Forgetful for the moment of his condition, Eric moved across the street. Wildney was walking with his cousin, a beautiful girl, some four years older than himself, whom he was evidently patronising immensely. They were talking very merrily, and Eric overheard the word Roslyn. Like a lightning-flash the memory of the theft, the memory of his ruin came upon him; he looked down at his dress—it was a coarse blue shirt, which Roberts had given him in place of his old one, and the back of it was stained and saturated with blood from his unhealed wounds; his trousers were dirty, tarred, and ragged, and his shoes, full of holes, barely covered his feet. He remembered too that for weeks he had not been able to wash, and that very morning, as he saw himself in a looking-glass at a shop-window, he had been deeply shocked at his own appearance. His face was white as a sheet, the fair hair matted and tangled, the eyes sunken and surrounded with a dark color, and dead and lustreless. No! he could not meet Wildney as a sick and ragged sailor-boy; perhaps even he might not be recognised if he did. He drew back, and hid himself till the merry-hearted pair had passed, and it was almost with a pang of jealousy that he saw how happy Wildney could be, while he was thus; but he cast aside the unworthy thought at once. “After all, how is poor Charlie to know what has happened to me?”
CHAPTER XIII
HOME AT LAST
“I will arise and go to my father.”
“Ach! ein Schicksal
droht,
Und es droht nicht lange!
Auf der holden Wange
Brennt ein boeses Roth!”—TIEDGE.
Eric Williams pursued his disconsolate way to the station, and found that his money only just sufficed to get him something to eat during the day, and carry him third class by the parliamentary train to Charlesbury, the little station where he had to take the branch line to Ayrton.

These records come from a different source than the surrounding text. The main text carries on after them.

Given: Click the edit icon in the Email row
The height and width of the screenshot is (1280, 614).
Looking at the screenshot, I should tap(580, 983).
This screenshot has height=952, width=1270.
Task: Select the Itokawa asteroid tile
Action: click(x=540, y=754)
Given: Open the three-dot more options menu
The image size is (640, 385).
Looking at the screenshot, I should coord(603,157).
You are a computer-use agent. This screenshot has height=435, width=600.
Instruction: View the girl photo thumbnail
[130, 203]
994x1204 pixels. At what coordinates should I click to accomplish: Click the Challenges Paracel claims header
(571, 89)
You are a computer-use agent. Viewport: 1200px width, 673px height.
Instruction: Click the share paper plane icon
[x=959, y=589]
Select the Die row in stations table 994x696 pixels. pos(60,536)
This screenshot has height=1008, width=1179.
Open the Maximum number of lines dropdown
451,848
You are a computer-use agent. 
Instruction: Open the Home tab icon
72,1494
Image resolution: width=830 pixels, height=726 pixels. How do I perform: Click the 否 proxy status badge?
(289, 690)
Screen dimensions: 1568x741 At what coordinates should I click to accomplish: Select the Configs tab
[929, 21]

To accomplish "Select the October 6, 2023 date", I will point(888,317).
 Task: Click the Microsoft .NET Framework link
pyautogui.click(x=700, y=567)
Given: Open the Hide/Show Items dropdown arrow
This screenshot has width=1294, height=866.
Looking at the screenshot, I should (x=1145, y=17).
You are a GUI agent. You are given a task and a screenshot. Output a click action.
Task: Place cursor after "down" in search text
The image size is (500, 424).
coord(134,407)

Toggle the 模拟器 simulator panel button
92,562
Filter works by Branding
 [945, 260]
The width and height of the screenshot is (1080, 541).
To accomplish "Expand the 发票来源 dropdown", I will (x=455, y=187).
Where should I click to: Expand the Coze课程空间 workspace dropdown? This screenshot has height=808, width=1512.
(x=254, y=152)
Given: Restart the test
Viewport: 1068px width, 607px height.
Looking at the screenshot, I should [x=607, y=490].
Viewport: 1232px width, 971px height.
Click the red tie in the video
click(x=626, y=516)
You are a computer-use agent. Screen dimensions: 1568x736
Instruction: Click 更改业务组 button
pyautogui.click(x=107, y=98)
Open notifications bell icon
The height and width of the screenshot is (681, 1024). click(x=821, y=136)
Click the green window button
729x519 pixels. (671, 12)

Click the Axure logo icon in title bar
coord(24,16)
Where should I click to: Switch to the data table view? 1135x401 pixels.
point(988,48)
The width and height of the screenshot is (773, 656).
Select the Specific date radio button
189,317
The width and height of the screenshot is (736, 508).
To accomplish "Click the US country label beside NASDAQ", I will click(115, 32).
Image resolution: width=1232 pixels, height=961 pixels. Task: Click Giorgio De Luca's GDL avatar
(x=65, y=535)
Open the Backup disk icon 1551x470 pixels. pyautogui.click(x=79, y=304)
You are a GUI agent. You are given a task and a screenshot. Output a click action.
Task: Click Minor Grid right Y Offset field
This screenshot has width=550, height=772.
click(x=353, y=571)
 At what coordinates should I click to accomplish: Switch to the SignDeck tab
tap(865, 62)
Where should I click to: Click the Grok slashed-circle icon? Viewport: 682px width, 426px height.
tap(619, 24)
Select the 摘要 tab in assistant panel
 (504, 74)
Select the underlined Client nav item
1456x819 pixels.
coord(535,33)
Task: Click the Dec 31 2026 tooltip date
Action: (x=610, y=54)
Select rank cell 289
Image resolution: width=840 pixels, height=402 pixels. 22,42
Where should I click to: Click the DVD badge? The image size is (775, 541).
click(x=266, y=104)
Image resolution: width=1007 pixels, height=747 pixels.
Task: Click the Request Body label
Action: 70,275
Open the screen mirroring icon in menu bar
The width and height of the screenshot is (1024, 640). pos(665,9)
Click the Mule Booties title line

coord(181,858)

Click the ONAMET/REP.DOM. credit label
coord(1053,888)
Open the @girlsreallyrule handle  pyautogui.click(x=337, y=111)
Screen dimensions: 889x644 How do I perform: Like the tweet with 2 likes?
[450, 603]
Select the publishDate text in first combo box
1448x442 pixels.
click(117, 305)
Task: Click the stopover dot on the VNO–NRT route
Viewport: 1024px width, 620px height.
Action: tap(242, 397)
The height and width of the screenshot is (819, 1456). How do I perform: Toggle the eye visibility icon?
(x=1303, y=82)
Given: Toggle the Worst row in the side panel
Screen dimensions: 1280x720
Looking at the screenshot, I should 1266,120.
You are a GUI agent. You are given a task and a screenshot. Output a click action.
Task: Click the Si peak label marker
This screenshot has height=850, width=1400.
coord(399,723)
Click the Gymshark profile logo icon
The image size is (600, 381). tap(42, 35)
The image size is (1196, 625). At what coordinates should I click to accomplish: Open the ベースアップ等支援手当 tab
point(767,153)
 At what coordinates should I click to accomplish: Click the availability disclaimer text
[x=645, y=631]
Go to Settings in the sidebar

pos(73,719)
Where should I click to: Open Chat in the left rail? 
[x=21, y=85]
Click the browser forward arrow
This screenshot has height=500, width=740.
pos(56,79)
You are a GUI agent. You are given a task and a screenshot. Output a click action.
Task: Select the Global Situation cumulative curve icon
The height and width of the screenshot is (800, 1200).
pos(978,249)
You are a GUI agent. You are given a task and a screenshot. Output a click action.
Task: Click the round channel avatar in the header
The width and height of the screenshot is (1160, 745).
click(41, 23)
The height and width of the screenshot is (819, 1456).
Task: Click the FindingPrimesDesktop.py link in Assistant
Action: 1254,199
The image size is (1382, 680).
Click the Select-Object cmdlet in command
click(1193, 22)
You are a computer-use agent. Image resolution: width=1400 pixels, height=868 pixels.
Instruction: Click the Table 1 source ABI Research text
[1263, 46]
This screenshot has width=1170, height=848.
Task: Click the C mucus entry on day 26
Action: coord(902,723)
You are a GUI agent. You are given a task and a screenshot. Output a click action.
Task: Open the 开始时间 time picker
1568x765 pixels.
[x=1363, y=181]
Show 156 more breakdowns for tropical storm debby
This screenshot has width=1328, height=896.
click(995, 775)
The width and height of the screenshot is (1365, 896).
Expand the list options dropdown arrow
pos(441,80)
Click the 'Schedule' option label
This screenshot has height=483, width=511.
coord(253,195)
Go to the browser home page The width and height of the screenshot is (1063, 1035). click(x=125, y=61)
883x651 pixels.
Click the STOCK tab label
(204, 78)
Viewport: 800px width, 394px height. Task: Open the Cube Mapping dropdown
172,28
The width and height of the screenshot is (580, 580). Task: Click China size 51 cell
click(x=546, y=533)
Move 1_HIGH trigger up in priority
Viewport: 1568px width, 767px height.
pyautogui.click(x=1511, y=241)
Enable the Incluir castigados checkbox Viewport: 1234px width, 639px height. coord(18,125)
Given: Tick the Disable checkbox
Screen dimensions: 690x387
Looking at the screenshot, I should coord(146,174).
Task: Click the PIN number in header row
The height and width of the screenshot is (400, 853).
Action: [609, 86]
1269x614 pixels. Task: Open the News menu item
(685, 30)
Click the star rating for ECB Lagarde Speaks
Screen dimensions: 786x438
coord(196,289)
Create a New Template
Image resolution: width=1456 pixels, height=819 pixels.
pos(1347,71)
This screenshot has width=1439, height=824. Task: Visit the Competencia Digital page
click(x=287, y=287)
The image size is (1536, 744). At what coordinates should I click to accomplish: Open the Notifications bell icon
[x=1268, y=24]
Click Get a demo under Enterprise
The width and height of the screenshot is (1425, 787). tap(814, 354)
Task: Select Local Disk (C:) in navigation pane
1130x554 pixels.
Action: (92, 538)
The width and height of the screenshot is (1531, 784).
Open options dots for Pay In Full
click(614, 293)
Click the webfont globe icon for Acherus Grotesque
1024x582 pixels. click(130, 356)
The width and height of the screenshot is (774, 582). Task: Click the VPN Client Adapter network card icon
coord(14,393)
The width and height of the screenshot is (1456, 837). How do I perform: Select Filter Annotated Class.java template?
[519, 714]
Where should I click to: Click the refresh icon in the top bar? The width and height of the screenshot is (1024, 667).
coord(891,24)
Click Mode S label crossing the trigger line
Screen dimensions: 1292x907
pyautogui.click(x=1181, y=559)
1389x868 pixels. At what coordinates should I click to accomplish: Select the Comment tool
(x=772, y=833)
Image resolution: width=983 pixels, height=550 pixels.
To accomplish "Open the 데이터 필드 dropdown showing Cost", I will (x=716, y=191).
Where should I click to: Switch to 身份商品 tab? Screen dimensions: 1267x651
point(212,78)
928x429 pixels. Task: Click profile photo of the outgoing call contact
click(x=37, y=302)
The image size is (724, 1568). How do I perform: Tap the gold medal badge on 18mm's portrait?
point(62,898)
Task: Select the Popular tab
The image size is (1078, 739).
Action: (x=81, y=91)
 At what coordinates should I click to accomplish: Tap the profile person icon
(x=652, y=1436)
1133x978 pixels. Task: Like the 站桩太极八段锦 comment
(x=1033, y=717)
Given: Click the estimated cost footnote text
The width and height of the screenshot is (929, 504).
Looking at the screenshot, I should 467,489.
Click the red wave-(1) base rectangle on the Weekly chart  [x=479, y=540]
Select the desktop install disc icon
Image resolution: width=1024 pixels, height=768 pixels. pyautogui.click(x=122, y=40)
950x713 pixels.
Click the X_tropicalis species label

He got into the carriage, and sat in the far corner, hiding himself from notice as well as he could. The weary train—(it carried poor people for the most part, so, of course it could matter but little how tedious or slow it was!)—the weary train, stopping at every station, and often waiting on the rail until it had been passed by trains that started four or five hours after it,—dragged its slow course through the fair counties of England. Many people got in and out of the carriage, which was generally full, and some of them tried occasionally to enter into conversation with him. But poor Eric was too sick and tired, and his heart was too full to talk much, and he contented himself with civil answers to the questions put to him, dropping the conversation as soon as he could.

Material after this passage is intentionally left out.